## TASK DETAILS
Could you please repeat the data below word for word?

++++++++++

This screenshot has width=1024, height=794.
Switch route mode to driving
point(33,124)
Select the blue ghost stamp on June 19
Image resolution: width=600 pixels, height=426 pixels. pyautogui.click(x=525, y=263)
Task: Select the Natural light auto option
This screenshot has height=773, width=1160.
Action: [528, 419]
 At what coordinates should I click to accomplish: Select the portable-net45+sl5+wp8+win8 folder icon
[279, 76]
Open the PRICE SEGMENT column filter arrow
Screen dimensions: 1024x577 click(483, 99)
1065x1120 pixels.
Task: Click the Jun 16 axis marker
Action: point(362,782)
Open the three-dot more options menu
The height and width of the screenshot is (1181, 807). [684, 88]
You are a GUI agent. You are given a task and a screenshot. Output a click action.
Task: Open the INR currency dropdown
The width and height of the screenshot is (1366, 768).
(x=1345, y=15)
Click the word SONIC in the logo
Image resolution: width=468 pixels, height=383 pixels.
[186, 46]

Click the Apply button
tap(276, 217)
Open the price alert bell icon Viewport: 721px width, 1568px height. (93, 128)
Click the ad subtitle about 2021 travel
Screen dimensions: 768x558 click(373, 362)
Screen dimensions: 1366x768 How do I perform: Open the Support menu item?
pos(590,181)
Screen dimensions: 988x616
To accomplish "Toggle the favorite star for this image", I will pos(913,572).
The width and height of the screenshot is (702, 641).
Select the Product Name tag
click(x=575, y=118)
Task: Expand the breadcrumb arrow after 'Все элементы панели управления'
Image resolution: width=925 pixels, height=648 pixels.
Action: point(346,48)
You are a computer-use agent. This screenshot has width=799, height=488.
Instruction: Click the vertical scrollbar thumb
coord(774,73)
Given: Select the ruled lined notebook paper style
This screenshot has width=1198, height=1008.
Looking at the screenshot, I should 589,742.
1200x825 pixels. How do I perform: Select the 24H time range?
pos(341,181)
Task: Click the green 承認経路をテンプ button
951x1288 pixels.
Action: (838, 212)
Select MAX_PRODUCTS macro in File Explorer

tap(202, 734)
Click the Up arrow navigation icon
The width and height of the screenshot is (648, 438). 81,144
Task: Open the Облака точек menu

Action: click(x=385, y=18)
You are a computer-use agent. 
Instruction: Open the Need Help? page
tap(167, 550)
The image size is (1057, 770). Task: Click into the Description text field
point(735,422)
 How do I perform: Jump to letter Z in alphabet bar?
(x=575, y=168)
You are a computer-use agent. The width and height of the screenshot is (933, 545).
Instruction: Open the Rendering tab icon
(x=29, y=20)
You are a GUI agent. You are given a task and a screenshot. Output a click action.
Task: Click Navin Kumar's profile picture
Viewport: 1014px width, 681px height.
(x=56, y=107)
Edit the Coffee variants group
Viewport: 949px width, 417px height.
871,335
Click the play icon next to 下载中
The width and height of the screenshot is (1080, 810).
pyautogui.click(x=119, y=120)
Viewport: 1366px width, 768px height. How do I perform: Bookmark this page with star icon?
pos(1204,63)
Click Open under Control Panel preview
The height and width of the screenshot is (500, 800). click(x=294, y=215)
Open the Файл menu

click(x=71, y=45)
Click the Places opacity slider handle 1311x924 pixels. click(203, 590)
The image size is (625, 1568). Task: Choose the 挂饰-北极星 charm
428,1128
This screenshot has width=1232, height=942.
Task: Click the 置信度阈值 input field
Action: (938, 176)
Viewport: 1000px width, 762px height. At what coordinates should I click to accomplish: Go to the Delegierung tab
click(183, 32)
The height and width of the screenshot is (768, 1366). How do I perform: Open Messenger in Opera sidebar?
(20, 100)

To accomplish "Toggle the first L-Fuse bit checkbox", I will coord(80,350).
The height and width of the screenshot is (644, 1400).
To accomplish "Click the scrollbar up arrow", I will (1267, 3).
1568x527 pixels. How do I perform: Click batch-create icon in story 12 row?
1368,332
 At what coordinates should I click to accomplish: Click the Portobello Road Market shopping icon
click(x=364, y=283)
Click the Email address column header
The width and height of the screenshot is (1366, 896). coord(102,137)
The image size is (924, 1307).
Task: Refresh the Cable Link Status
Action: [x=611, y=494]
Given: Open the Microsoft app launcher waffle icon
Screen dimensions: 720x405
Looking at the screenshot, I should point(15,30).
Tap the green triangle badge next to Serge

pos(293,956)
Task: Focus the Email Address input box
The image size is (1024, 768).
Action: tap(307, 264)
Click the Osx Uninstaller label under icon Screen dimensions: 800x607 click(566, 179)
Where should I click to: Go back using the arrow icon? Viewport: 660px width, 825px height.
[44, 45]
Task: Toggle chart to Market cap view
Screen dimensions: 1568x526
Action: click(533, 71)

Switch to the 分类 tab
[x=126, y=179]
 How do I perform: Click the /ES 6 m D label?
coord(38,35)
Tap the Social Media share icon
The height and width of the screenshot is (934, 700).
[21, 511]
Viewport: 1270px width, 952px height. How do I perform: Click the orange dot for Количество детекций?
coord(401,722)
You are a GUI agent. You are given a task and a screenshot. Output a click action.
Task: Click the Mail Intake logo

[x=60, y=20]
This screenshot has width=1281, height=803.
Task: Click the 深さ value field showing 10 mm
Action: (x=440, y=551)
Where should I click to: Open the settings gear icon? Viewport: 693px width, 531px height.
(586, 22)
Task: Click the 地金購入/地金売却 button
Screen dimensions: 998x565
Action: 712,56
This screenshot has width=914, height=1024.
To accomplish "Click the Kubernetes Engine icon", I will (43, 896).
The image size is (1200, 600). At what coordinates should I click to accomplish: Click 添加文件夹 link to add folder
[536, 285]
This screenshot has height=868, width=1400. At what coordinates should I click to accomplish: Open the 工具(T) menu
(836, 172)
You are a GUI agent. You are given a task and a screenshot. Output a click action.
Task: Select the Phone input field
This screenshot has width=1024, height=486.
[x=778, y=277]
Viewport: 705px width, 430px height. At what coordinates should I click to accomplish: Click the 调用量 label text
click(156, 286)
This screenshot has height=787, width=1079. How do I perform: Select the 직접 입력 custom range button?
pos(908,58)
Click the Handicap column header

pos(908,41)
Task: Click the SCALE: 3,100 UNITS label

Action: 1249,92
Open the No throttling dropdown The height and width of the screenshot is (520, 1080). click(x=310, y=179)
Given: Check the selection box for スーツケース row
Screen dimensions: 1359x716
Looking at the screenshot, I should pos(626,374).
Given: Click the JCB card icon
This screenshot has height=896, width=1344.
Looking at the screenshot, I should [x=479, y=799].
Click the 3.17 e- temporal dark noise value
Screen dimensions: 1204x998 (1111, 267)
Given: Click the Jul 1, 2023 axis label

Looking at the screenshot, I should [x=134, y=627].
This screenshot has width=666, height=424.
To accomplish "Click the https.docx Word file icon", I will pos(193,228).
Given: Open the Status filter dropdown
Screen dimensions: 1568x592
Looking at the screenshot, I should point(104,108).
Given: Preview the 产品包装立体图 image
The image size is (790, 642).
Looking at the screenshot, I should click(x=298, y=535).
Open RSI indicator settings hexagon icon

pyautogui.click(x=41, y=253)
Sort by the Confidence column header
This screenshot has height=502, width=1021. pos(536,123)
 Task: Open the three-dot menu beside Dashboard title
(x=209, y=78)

++++++++++

## RESULT OF THE EXERCISE
This screenshot has width=1024, height=794.
Switch route mode to driving
point(33,124)
Select the blue ghost stamp on June 19
Image resolution: width=600 pixels, height=426 pixels. pyautogui.click(x=525, y=263)
Task: Select the Natural light auto option
This screenshot has height=773, width=1160.
Action: [528, 419]
 At what coordinates should I click to accomplish: Select the portable-net45+sl5+wp8+win8 folder icon
[279, 76]
Open the PRICE SEGMENT column filter arrow
Screen dimensions: 1024x577 click(483, 99)
1065x1120 pixels.
Task: Click the Jun 16 axis marker
Action: point(362,782)
Open the three-dot more options menu
The height and width of the screenshot is (1181, 807). [684, 88]
You are a GUI agent. You are given a task and a screenshot. Output a click action.
Task: Open the INR currency dropdown
The width and height of the screenshot is (1366, 768).
(x=1345, y=15)
Click the word SONIC in the logo
Image resolution: width=468 pixels, height=383 pixels.
[186, 46]

Click the Apply button
tap(276, 217)
Open the price alert bell icon Viewport: 721px width, 1568px height. (93, 128)
Click the ad subtitle about 2021 travel
Screen dimensions: 768x558 click(373, 362)
Screen dimensions: 1366x768 How do I perform: Open the Support menu item?
pos(590,181)
Screen dimensions: 988x616
To accomplish "Toggle the favorite star for this image", I will pos(913,572).
The width and height of the screenshot is (702, 641).
Select the Product Name tag
click(x=575, y=118)
Task: Expand the breadcrumb arrow after 'Все элементы панели управления'
Image resolution: width=925 pixels, height=648 pixels.
Action: point(346,48)
You are a computer-use agent. This screenshot has width=799, height=488.
Instruction: Click the vertical scrollbar thumb
coord(774,73)
Given: Select the ruled lined notebook paper style
This screenshot has width=1198, height=1008.
Looking at the screenshot, I should 589,742.
1200x825 pixels. How do I perform: Select the 24H time range?
pos(341,181)
Task: Click the green 承認経路をテンプ button
951x1288 pixels.
Action: (838, 212)
Select MAX_PRODUCTS macro in File Explorer

tap(202, 734)
Click the Up arrow navigation icon
The width and height of the screenshot is (648, 438). 81,144
Task: Open the Облака точек menu

Action: click(x=385, y=18)
You are a computer-use agent. 
Instruction: Open the Need Help? page
tap(167, 550)
The image size is (1057, 770). Task: Click into the Description text field
point(735,422)
 How do I perform: Jump to letter Z in alphabet bar?
(x=575, y=168)
You are a computer-use agent. The width and height of the screenshot is (933, 545).
Instruction: Open the Rendering tab icon
(x=29, y=20)
You are a GUI agent. You are given a task and a screenshot. Output a click action.
Task: Click Navin Kumar's profile picture
Viewport: 1014px width, 681px height.
(x=56, y=107)
Edit the Coffee variants group
Viewport: 949px width, 417px height.
871,335
Click the play icon next to 下载中
The width and height of the screenshot is (1080, 810).
pyautogui.click(x=119, y=120)
Viewport: 1366px width, 768px height. How do I perform: Bookmark this page with star icon?
pos(1204,63)
Click Open under Control Panel preview
The height and width of the screenshot is (500, 800). click(x=294, y=215)
Open the Файл menu

click(x=71, y=45)
Click the Places opacity slider handle 1311x924 pixels. click(203, 590)
The image size is (625, 1568). Task: Choose the 挂饰-北极星 charm
428,1128
This screenshot has width=1232, height=942.
Task: Click the 置信度阈值 input field
Action: (938, 176)
Viewport: 1000px width, 762px height. At what coordinates should I click to accomplish: Go to the Delegierung tab
click(183, 32)
The height and width of the screenshot is (768, 1366). How do I perform: Open Messenger in Opera sidebar?
(20, 100)

To accomplish "Toggle the first L-Fuse bit checkbox", I will coord(80,350).
The height and width of the screenshot is (644, 1400).
To accomplish "Click the scrollbar up arrow", I will (1267, 3).
1568x527 pixels. How do I perform: Click batch-create icon in story 12 row?
1368,332
 At what coordinates should I click to accomplish: Click the Portobello Road Market shopping icon
click(x=364, y=283)
Click the Email address column header
The width and height of the screenshot is (1366, 896). coord(102,137)
The image size is (924, 1307).
Task: Refresh the Cable Link Status
Action: [x=611, y=494]
Given: Open the Microsoft app launcher waffle icon
Screen dimensions: 720x405
Looking at the screenshot, I should point(15,30).
Tap the green triangle badge next to Serge

pos(293,956)
Task: Focus the Email Address input box
The image size is (1024, 768).
Action: tap(307, 264)
Click the Osx Uninstaller label under icon Screen dimensions: 800x607 click(566, 179)
Where should I click to: Go back using the arrow icon? Viewport: 660px width, 825px height.
[44, 45]
Task: Toggle chart to Market cap view
Screen dimensions: 1568x526
Action: click(533, 71)

Switch to the 分类 tab
[x=126, y=179]
 How do I perform: Click the /ES 6 m D label?
coord(38,35)
Tap the Social Media share icon
The height and width of the screenshot is (934, 700).
[21, 511]
Viewport: 1270px width, 952px height. How do I perform: Click the orange dot for Количество детекций?
coord(401,722)
You are a GUI agent. You are given a task and a screenshot. Output a click action.
Task: Click the Mail Intake logo

[x=60, y=20]
This screenshot has width=1281, height=803.
Task: Click the 深さ value field showing 10 mm
Action: (x=440, y=551)
Where should I click to: Open the settings gear icon? Viewport: 693px width, 531px height.
(586, 22)
Task: Click the 地金購入/地金売却 button
Screen dimensions: 998x565
Action: 712,56
This screenshot has width=914, height=1024.
To accomplish "Click the Kubernetes Engine icon", I will (43, 896).
The image size is (1200, 600). At what coordinates should I click to accomplish: Click 添加文件夹 link to add folder
[536, 285]
This screenshot has height=868, width=1400. At what coordinates should I click to accomplish: Open the 工具(T) menu
(836, 172)
You are a GUI agent. You are given a task and a screenshot. Output a click action.
Task: Select the Phone input field
This screenshot has width=1024, height=486.
[x=778, y=277]
Viewport: 705px width, 430px height. At what coordinates should I click to accomplish: Click the 调用量 label text
click(156, 286)
This screenshot has height=787, width=1079. How do I perform: Select the 직접 입력 custom range button?
pos(908,58)
Click the Handicap column header

pos(908,41)
Task: Click the SCALE: 3,100 UNITS label

Action: 1249,92
Open the No throttling dropdown The height and width of the screenshot is (520, 1080). click(x=310, y=179)
Given: Check the selection box for スーツケース row
Screen dimensions: 1359x716
Looking at the screenshot, I should pos(626,374).
Given: Click the JCB card icon
This screenshot has height=896, width=1344.
Looking at the screenshot, I should [x=479, y=799].
Click the 3.17 e- temporal dark noise value
Screen dimensions: 1204x998 (1111, 267)
Given: Click the Jul 1, 2023 axis label

Looking at the screenshot, I should [x=134, y=627].
This screenshot has width=666, height=424.
To accomplish "Click the https.docx Word file icon", I will pos(193,228).
Given: Open the Status filter dropdown
Screen dimensions: 1568x592
Looking at the screenshot, I should point(104,108).
Given: Preview the 产品包装立体图 image
The image size is (790, 642).
Looking at the screenshot, I should click(x=298, y=535).
Open RSI indicator settings hexagon icon

pyautogui.click(x=41, y=253)
Sort by the Confidence column header
This screenshot has height=502, width=1021. pos(536,123)
 Task: Open the three-dot menu beside Dashboard title
(x=209, y=78)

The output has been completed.